Convenience Distributors Should Be More Profitable
NATIONAL REPORT — The convenience store industry remains healthy, but convenience distributors still need to work hard and think strategically in order to be profitable, according to an April 19 webinar presented by the Convenience Distribution Association (CDA), the trade organization working on behalf of convenience products distributors in the United States.
The program was aptly titled "Why Convenience Distributors Should Make More Money: Managing Margins & Customer Profitability." Brent R. Grover of Evergreen Consulting LLC, who has 25 years of experience as a distributor, served as speaker.
"There are a lot of variables that go on, a lot of dials that need to be turned to the right position to make money," Grover said, noting that consolidation is happening everywhere within the distribution industry. "The pond is getting smaller and the fish are getting meaner."
To be profitable, distributors need to remember that all customers are created equal, but not all stay that way, according to Grover. Companies should examine their customers' purchase habits to determine whether they are profitable or unprofitable — if it costs more than $1 in operating expenses to generate a gross profit dollar from that customer, they are unprofitable.

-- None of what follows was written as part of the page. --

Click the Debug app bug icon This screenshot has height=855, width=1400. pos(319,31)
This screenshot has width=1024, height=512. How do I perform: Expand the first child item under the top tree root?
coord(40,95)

Some data has suggested that as many as 40 percent of customers could be unprofitable.
Distributors also need to factor in the total cost of serving a customer, which includes multiple components: selling costs, sales support costs, office expenses, cost of making the delivery, and more.
In general, customer profitability can be viewed as a three-legged stool. The legs represent profit margin, order size and cost to serve. These three components, Grover said, will vary considerably from one customer to another.

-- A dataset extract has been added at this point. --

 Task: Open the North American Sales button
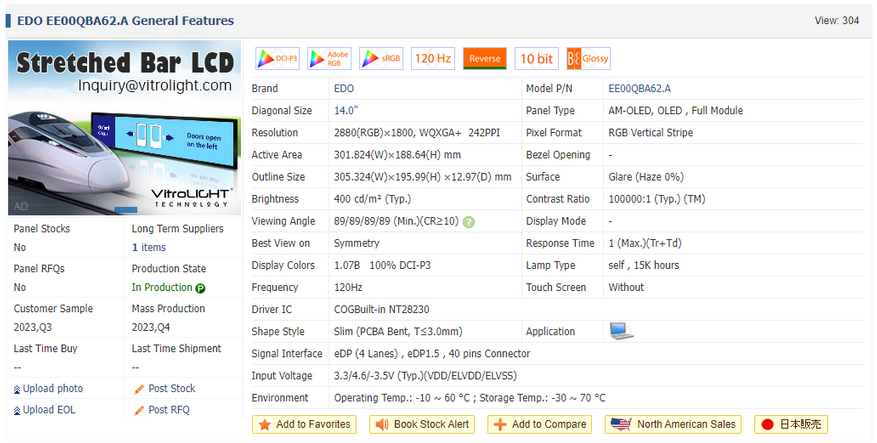coord(673,425)
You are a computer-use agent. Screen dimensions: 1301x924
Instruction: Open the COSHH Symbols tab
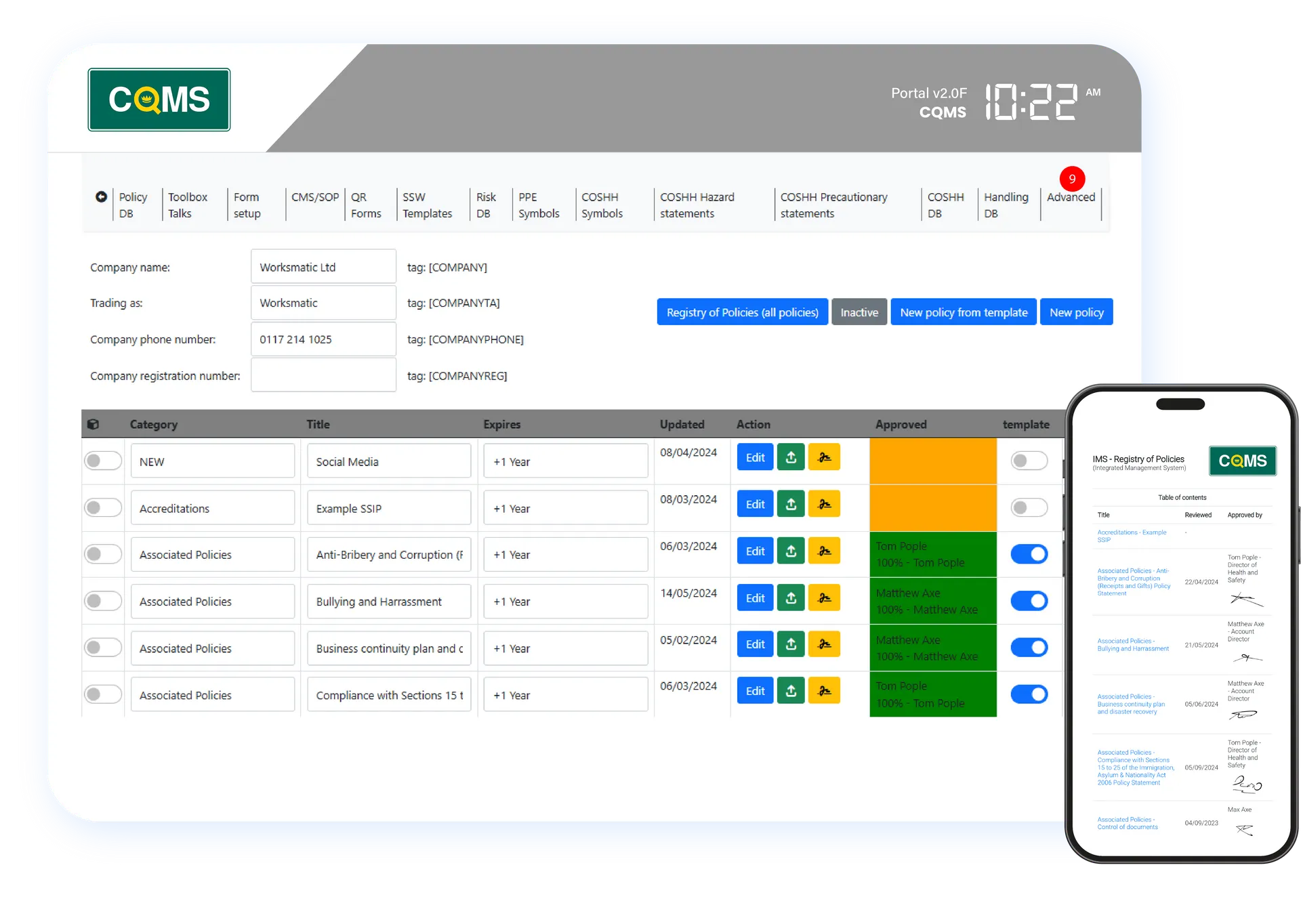click(x=600, y=205)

Every distributor's pricing strategy will also be different based on their costs and profitability target. However, it is important just to have a pricing strategy — which many do not. Grover warned webinar participants to be cautious about immediately opting to cut their prices in order to get business, and encouraged distributors to train their employees to focus on profits over sales.
"In this pond, it's hard to increase margins later without provoking competitors," he said.

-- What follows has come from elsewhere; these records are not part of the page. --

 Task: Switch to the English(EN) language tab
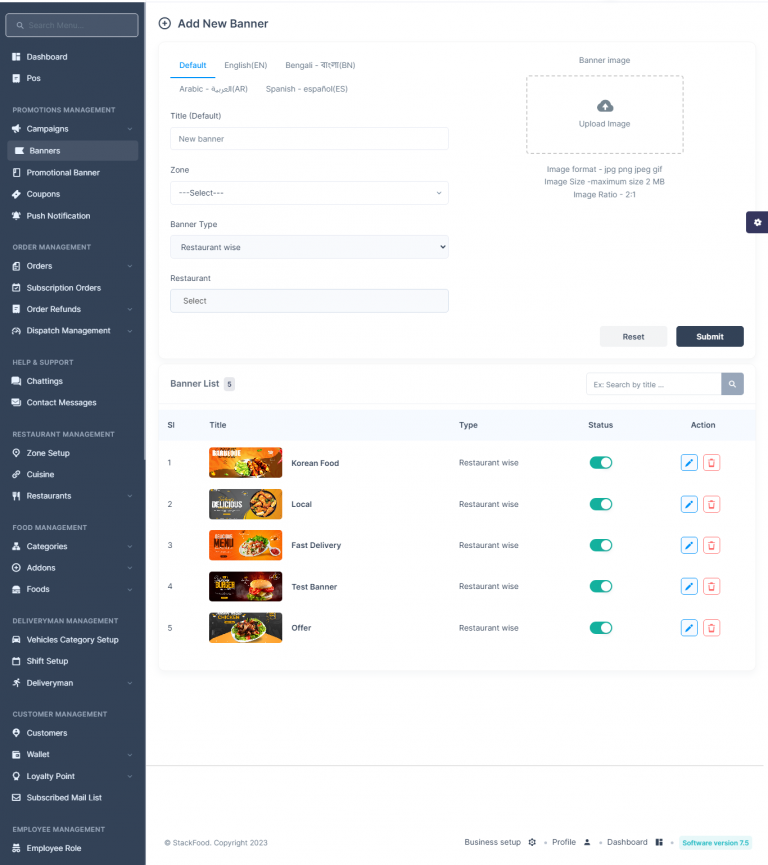[245, 65]
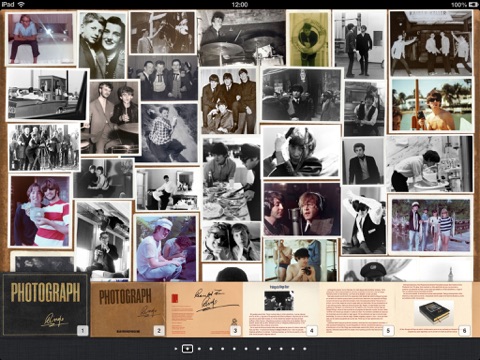Viewport: 480px width, 360px height.
Task: Open the brown PHOTOGRAPH cover thumbnail numbered 2
Action: [x=128, y=309]
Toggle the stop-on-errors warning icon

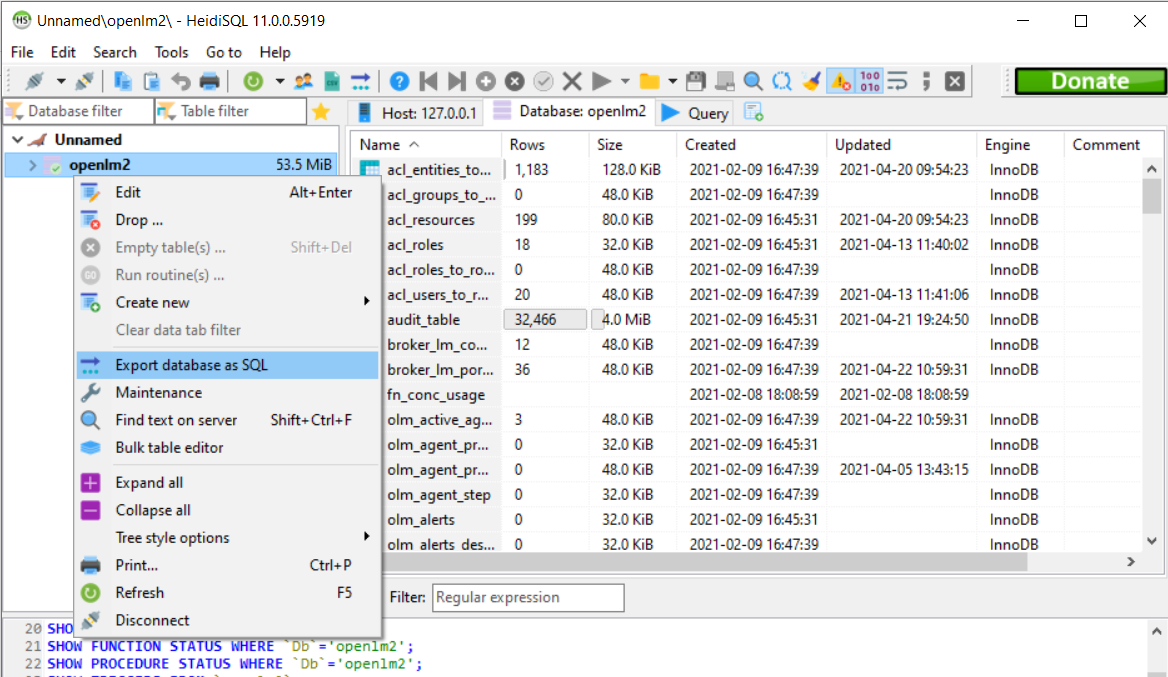coord(840,81)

The webinar concluded with a list of 10 things distributors can do right now to improve their profitability:
- Customer cash discounts by exception only
- Fee for customer credit cards
- Markup freight charges
- Small order charges
- Handling charges
- Profit threshold to earn commission
- Fix pricing outliers
- Quote new business at market-driven margins
- Reassign low-potential accounts to inside sales
- Read a good book about distribution
The Convenience Distribution Association's distributor members represent more than $92 billion in U.S. convenience product sales, serving a wide variety of small retail formats.